You don't need to worry about rasterizing Beziers yourself... Once you get them all split into line segments and then triangulated into triangles along with the rest of the glyph data, DirectX can handle them perfectly fine (as floating points). Or maybe I did not understand what you meant to say by "rasterizing a Bezier"? The simplest algorithm for splitting the Bezier curves into line segments is probably recursive subdivision.

EDIT: Actually, the Bezier curves from GetGlyphOutline are cubic splines (4 control points), not quadratic (3 control points), so you need to find an appropriate algorithm. The subdivision algorithm I mentioned only works for quadratic Beziers (that I know of).

Or maybe I did not understand what you meant to say by "rasterizing a Bezier"?

Or maybe I did not explain with sufficient detail.
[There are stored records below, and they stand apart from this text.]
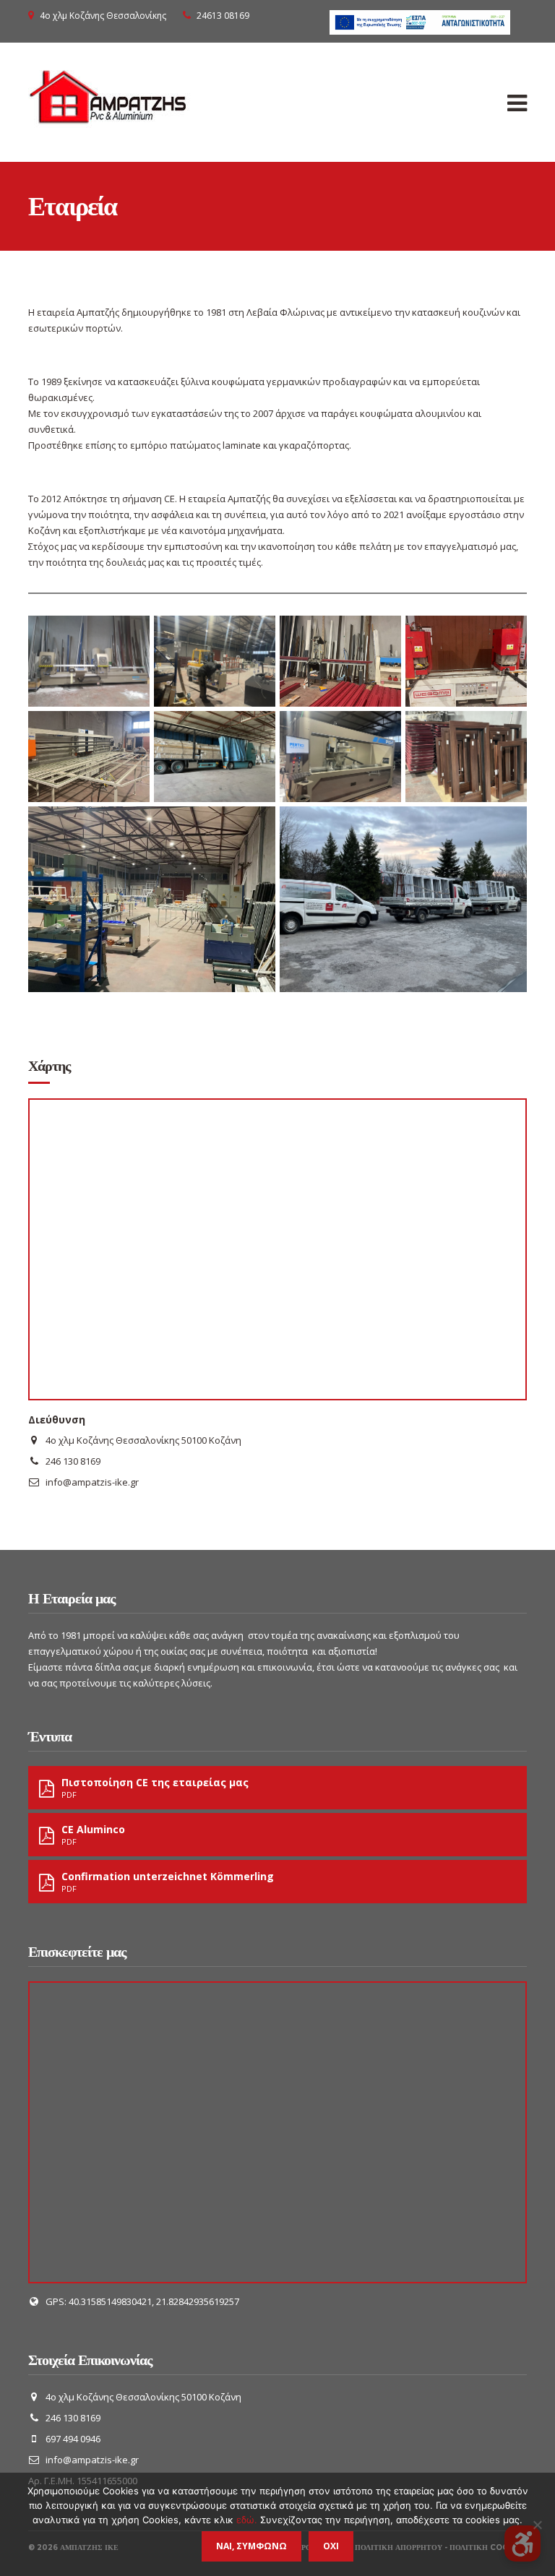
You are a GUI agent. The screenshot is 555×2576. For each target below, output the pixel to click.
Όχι (331, 2546)
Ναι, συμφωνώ (251, 2546)
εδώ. (248, 2519)
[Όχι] (537, 2524)
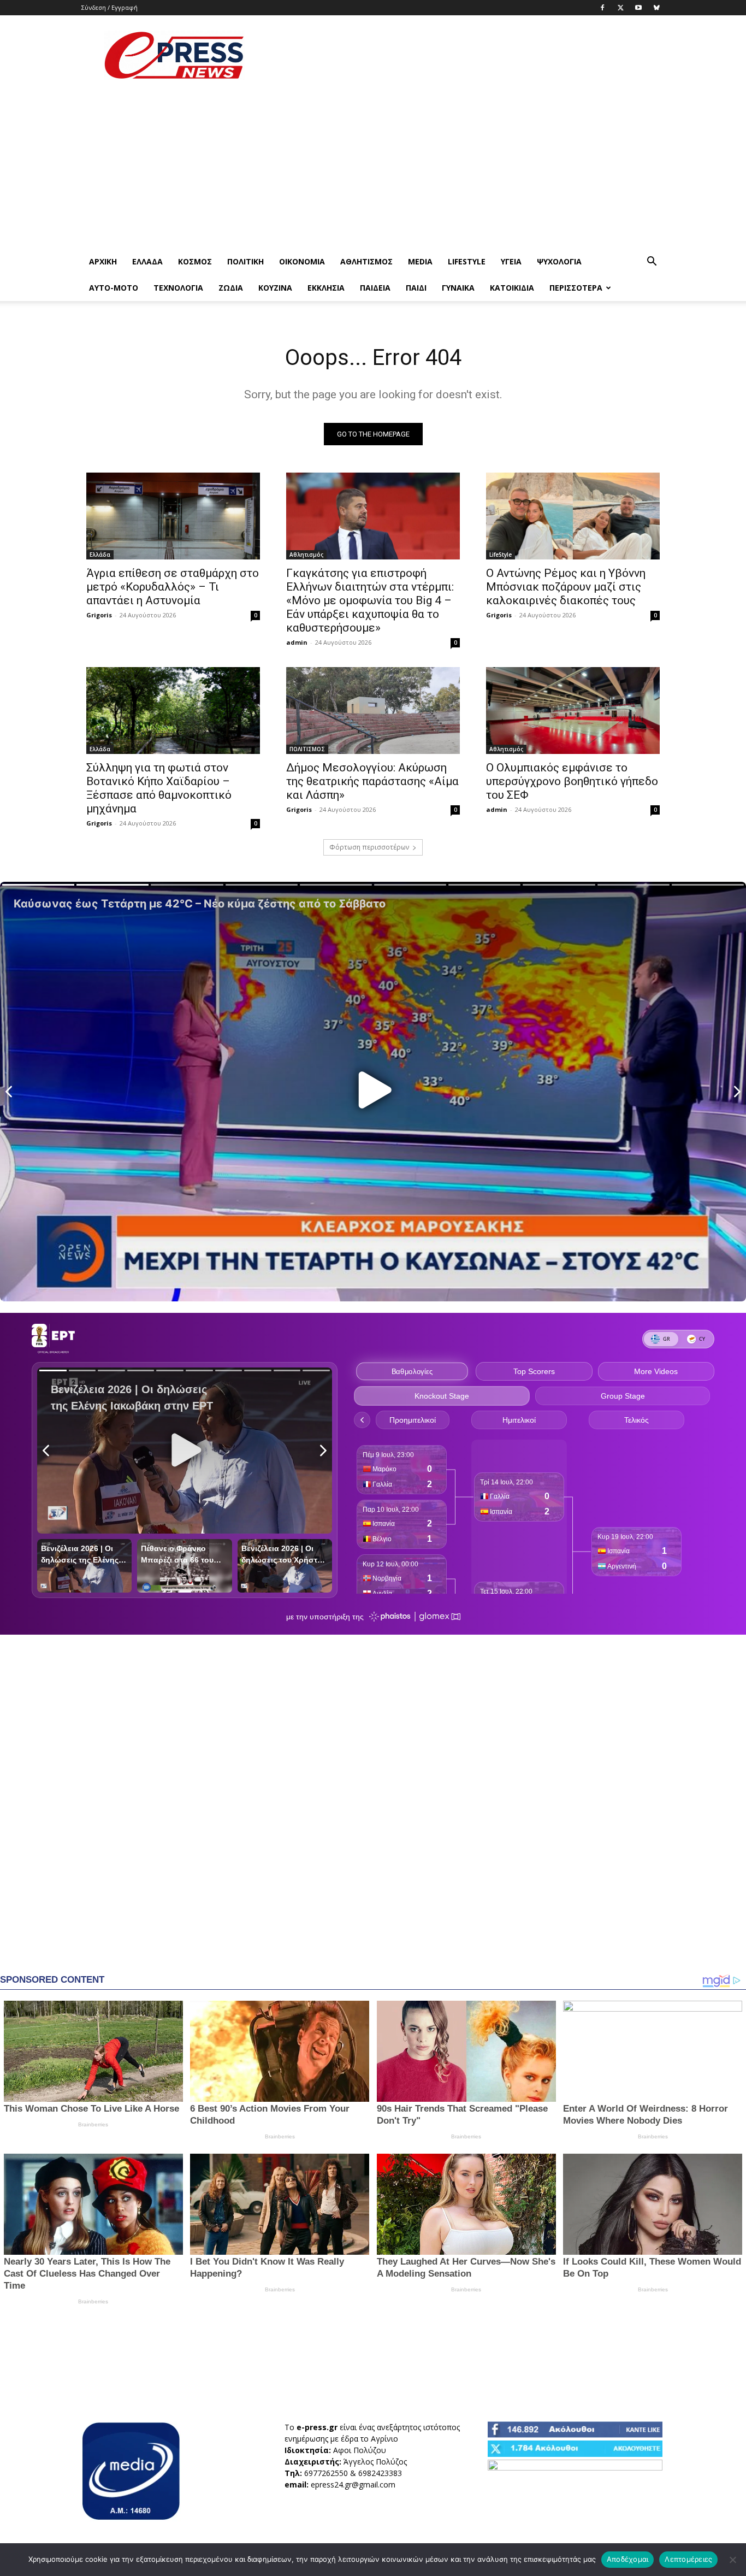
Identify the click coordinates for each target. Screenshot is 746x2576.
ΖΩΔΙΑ (230, 287)
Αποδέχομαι (628, 2559)
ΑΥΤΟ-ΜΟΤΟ (113, 287)
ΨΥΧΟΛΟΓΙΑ (559, 261)
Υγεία (511, 261)
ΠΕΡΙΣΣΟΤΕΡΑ (575, 287)
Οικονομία (302, 261)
Imagine that I have a Bèzier curve that goes like this:

curve01.gif

(It's a random image I picked off the internet)

This is a Cubic Bèzier. For sake of simplicity, forget about the control points. Focus only on the starting and ending points of the curve and pretend that they're enough info to draw the curve in the picture. Imagine to draw this curve on your screen. But draw it very tiny, like it covers only 3 pixels from start to end. Can hardly call it a curve. You probably only need 2 line segments to approximate it perfectly. Makes sense? Now draw the same curve but much bigger. Maybe it paints over 200 pixels from left to right. You'll need many more than 2 line segments to approximate this curve now.

The point I want to make is that the final on-screen size of the curve is a factor to account for. From a strict mathematical point of view the curve is the same whether you draw it over 3 or 3000 pixels. But once you approximate this using straight lines, you have to factor the actual size of the image as it'll be rasterized on the screen.
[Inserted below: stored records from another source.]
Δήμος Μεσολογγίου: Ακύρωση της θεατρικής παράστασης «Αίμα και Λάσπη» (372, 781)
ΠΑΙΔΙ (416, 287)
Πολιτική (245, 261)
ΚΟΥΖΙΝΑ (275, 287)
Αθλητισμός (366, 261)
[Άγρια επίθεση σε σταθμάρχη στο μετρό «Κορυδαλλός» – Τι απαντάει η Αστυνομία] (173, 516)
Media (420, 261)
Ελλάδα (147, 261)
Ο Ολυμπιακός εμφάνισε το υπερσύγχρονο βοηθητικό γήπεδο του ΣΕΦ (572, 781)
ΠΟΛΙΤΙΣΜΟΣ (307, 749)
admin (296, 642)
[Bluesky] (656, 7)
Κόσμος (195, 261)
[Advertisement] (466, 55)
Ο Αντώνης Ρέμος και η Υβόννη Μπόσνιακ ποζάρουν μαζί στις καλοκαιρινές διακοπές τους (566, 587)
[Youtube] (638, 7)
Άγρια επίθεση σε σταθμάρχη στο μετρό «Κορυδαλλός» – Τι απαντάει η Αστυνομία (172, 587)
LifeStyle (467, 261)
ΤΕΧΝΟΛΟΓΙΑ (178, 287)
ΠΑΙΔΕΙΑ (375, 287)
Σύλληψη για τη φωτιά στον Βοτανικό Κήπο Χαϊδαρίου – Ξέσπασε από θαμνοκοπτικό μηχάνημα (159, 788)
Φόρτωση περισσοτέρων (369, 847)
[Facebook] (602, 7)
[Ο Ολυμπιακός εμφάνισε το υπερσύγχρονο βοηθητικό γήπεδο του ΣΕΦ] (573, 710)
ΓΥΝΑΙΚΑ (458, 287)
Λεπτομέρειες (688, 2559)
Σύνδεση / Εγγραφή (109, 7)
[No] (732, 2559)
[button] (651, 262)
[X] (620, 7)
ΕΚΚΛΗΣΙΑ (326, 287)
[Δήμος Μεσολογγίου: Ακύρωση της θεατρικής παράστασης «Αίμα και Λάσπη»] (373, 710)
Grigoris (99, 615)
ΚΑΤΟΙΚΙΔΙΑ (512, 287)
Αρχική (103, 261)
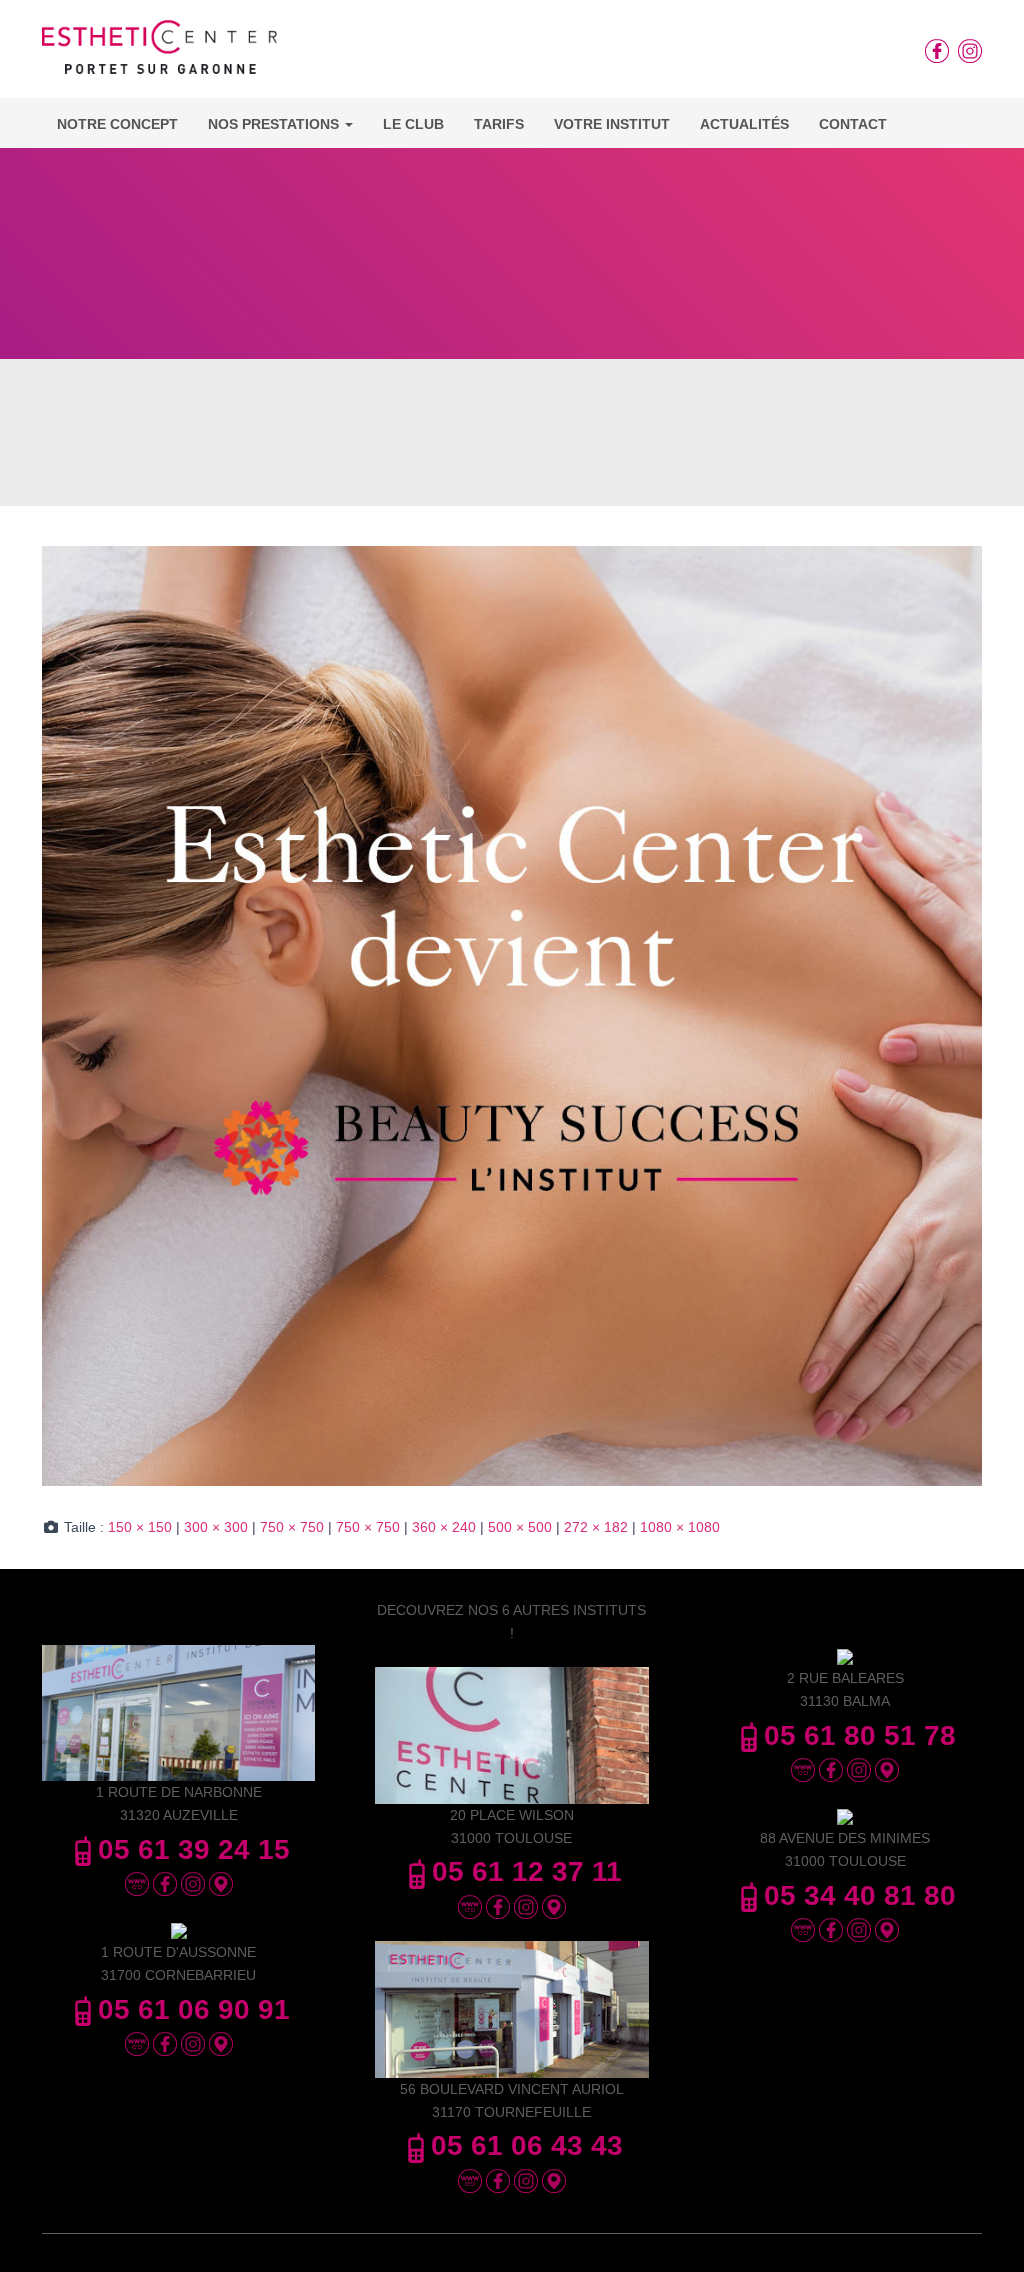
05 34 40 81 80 (860, 1895)
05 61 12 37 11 (527, 1871)
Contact (853, 124)
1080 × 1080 (680, 1527)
The FlattenPath() function does this through the GDI rasterizer, but the blasted thing only works with integer coordinates.
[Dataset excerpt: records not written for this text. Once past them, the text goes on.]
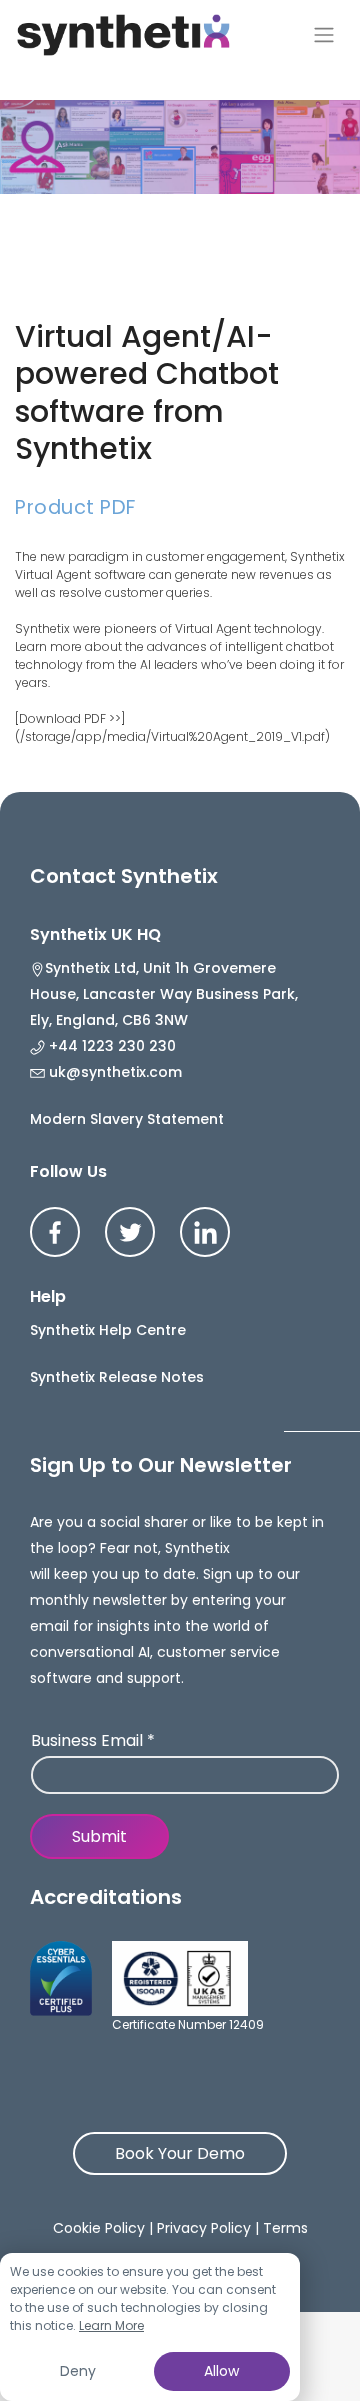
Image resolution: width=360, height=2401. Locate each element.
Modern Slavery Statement (127, 1119)
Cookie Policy (99, 2228)
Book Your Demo (180, 2153)
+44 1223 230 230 (110, 1046)
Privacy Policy (204, 2228)
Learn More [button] (111, 2325)
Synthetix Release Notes (117, 1377)
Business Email (93, 1741)
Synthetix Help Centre (108, 1330)
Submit (99, 1836)
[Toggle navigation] (324, 35)
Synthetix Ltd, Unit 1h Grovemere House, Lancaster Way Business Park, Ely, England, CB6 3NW (164, 994)
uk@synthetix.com (113, 1072)
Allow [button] (221, 2371)
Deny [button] (78, 2371)
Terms (285, 2228)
I have to mimic the works of FlattenPath() while using floating point coordinates. How can I do it?

Why do you want to mimic FlattenPath? Just use something simple, like a multiple of the text size for Bezier resolution (resolution = number of segments, which also defines the final number of triangles). A safe resolution to use would probably be glyph_wdth * glyph_height, since no Bezier curve leaves the glyph's bounding box, and the worst-case scenario for a Bezier would be to cover all of the pixels in the box (just hypothetically - this will never actually happen).

Alternatively, you could always use a constant and high enough Bezier resolution, that it looks good at the highest text size you're going to draw, and it will look ok even when scaled down, even if you do end up with 1000 segments (or triangles) covering the same pixel.

Anyway, like I've been saying - you really have your work cut out for you if you decide to go ahead with tessellating the font data yourself.

If you just want to draw screen-space text, you should use GDI to draw each character into a texture, then use that as a texture atlas for drawing text. I believe this is what you originally intended, and I've also already explained how you can deal with your alpha-blending problem in my first reply.

And after investigating a bit, it seems that this is also how ID3DXFont works - it can only be used for screen-space fonts. When I mentioned tessellation, I was thinking of what D3DXCreateText does, not D3DXCreateFontIndirect - I never used any of these myself, only made some assumptions based on the samples I saw, so sorry if I misled you.